The tunnel in the area where the fire broke out is likely to be embedded in the most fault-ridden part of the chalk marl strata, which was chosen to house the twin bore structure.
During investigations for an earlier crossing in the 1880s, engineers discovered the 15m to 30m thick band of chalk marl stretching between the English and French coasts at the base of the English Channel’s seabed chalk stratum.
A century later, construction of the Channel Tunnel took advantage of the same chalk marl band – a decision based on the logic that it was stable and would cause relatively few tunnelling problems. Click here for image of tunnel geology.
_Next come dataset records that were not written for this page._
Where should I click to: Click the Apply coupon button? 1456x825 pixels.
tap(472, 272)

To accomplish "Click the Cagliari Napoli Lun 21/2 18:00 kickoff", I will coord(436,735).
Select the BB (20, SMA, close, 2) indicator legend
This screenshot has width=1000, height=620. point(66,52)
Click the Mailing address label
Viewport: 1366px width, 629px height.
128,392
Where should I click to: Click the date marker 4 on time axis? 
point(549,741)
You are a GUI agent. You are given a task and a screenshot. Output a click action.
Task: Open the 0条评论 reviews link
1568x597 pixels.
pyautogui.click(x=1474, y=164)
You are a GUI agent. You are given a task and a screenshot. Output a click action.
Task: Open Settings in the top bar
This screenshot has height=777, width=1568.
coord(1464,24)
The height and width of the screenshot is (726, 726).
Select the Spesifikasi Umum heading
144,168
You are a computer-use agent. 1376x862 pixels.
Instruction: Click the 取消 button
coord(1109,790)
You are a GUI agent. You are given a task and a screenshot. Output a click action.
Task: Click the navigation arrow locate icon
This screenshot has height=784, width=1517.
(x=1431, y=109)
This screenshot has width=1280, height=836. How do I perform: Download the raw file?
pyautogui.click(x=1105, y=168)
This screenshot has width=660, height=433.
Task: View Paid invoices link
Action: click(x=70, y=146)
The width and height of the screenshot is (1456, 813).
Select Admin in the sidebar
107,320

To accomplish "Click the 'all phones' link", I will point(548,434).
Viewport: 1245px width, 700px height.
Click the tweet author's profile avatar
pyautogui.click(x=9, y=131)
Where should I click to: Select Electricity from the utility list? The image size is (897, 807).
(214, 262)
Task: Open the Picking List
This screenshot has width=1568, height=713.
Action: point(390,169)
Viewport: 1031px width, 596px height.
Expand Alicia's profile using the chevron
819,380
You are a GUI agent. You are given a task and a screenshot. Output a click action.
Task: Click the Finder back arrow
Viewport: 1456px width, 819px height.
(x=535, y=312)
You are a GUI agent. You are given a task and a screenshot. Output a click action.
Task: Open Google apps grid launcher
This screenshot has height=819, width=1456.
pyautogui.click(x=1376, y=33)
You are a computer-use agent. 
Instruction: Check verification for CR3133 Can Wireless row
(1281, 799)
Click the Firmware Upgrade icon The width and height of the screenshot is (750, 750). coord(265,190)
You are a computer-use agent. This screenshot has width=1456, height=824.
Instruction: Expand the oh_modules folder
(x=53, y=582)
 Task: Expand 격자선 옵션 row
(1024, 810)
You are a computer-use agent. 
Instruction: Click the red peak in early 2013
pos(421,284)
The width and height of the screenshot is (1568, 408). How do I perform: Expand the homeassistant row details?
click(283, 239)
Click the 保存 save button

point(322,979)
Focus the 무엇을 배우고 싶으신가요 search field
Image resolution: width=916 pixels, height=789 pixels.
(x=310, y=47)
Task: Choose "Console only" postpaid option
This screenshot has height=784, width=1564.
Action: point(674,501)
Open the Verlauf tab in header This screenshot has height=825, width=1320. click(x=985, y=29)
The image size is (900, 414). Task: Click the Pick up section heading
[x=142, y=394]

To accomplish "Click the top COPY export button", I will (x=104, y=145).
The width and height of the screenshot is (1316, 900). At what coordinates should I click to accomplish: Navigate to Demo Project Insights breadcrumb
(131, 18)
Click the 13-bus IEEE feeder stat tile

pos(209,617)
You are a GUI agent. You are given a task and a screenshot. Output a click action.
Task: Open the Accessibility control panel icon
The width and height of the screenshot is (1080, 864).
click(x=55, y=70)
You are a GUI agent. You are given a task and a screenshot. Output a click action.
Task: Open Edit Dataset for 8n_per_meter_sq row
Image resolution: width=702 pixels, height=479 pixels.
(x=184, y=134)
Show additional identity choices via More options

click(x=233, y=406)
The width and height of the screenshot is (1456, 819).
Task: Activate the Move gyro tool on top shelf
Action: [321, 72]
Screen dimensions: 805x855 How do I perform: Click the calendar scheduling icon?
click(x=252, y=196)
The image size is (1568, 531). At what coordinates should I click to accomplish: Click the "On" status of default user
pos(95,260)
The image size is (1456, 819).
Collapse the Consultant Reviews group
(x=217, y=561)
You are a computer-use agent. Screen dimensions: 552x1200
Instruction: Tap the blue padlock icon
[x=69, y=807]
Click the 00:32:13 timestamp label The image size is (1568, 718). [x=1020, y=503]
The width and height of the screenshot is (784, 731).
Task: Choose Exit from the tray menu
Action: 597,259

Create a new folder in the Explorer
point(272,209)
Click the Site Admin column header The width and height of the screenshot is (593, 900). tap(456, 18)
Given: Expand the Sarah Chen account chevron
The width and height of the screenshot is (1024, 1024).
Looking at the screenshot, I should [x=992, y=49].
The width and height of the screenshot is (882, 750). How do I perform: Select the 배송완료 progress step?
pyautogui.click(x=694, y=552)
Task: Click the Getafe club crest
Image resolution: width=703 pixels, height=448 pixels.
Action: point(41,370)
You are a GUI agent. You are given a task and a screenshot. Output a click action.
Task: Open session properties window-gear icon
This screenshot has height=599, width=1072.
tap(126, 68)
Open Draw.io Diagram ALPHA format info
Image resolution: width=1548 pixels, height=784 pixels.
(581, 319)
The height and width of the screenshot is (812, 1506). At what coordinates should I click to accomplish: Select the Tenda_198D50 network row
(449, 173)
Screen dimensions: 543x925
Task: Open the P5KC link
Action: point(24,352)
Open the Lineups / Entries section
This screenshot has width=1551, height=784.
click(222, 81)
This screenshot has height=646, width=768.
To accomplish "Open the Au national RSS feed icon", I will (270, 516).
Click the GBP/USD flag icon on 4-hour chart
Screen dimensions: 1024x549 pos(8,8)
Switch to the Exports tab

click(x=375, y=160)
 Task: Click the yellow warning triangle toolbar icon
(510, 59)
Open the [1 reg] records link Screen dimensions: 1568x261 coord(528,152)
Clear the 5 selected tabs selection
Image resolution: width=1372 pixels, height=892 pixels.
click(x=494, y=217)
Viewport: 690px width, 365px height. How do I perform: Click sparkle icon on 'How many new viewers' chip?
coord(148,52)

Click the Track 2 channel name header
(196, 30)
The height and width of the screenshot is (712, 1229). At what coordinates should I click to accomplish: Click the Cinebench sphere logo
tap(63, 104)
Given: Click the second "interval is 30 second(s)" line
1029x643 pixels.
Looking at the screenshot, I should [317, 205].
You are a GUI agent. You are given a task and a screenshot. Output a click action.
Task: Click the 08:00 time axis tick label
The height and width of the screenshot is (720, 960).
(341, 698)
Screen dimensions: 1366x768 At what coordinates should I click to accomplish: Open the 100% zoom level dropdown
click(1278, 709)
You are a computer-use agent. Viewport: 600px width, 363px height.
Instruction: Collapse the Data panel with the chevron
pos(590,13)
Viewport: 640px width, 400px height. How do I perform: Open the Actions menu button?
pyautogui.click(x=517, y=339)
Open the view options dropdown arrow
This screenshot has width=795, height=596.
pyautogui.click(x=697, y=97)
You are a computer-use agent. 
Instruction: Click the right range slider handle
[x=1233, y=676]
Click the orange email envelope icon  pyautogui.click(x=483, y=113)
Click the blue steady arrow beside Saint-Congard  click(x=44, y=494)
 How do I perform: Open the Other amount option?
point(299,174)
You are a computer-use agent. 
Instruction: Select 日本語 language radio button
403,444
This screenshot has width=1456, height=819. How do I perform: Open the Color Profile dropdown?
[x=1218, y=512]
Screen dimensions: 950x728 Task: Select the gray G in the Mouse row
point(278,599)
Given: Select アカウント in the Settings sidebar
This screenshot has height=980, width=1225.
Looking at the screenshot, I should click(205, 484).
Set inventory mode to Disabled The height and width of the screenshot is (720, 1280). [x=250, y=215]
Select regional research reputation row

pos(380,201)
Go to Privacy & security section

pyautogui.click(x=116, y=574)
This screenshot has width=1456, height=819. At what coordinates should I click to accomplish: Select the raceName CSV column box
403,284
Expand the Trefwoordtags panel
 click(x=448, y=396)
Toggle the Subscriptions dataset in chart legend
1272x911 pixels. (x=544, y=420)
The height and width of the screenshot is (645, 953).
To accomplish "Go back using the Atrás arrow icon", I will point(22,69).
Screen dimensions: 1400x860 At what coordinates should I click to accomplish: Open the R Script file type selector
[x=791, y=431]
But, geophysical investigation boreholes uncovered a number of faults on the French side of the Channel – predominantly along the first few kilometres of the tunnel alignment from Sangatte. Few were found on the UK side.
University of Plymouth school of Earth, Ocean and Environmental Sciences associate dean Professor Malcolm Hart said tunnellers feared water ingress through these faults, creating adverse tunnelling conditions.
However, the conditions confounded tunnellers: “The French used earth-pressure balanced machines because they were expecting wet ground due to faults in the rock above the alignment. In fact the ground was largely dry,” a senior geologist directly involved in the tunnel’s construction told NCE.
In addition, during tunnelling, workers had to take care to locate boreholes drilled for earlier investigation work. If the tunnel boring machine had met one of them it could have resulted in seawater ingress into the tunnel workings.
As advances were made, workers took cores from the ground surrounding the service tunnel, which helped the team keep check on the tunnels exact position within the chalk marl by determining the horizons of the strata above and below the tunnel.